That is not the case today, despite the claims of NATO triumphalists. Scott Ritter has made regular reports from his numerous “book events” in cities across Russia, where he is recognized and reported on widely—likely also in the current newspaper of Votkinsk. From Irkutsk on May 9, he wrote that Russia’s forced economic restructuring under NATO’s monster sanctions is succeeding where perestroika did not. Russians, he reported, have built industry incubators which, through R&D, are developing new concepts, new technologies. They are actively seeking foreign investment, and they are getting it. Ritter called what he had seen in Novosibirsk and Irkutsk, in the way of economy, “unimaginable” for a country at war and also under the most stringent sanctions ever imposed.

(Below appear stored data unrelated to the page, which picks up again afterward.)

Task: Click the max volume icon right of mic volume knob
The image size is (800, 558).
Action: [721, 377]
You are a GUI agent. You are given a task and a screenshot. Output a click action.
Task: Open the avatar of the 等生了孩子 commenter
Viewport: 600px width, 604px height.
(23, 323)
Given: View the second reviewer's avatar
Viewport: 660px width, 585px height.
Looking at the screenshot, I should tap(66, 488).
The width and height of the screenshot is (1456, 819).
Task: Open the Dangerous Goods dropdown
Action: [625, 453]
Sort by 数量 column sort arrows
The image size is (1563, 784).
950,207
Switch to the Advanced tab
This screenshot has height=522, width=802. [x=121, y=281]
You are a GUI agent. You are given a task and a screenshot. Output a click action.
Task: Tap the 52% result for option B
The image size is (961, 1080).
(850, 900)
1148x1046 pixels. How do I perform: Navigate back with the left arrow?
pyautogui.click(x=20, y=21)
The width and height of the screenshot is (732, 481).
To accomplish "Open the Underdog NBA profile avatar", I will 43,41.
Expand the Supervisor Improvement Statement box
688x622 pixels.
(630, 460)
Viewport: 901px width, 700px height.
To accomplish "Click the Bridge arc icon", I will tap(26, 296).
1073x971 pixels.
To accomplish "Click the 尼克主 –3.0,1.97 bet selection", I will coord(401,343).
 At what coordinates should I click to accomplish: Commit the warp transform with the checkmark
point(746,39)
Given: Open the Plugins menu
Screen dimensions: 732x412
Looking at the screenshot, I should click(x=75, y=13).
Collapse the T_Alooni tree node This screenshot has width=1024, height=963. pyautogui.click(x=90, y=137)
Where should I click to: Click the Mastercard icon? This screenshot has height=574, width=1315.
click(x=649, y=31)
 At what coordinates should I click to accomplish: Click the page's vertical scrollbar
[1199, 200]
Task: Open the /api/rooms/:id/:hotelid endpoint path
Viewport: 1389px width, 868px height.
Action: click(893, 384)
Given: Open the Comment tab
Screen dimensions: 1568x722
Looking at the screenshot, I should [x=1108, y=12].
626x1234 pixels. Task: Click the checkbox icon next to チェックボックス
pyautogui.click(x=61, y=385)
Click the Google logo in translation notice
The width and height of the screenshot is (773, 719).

Regarding Disarmament in the Time of Perestroika, on May 15, Tatar Inform published a story reporting Ritter’s statement that he had written the book to remind that 35 years ago, even after decades of Cold War conflict, nuclear war threats, and hate-and-fear propaganda by both sides, Americans and Russians could see their goals in common. He wrote the book because:

[I] wanted to convey to the people of the two countries [Russia and the United States] that we can work and coexist together without war and conflict. If a solution was found when the world was on the brink of nuclear abyss, nothing prevents it from being found now…. I think my book should be read by as many Russians and Americans as possible. Because people on both sides have forgotten how to find common ground and understand each other.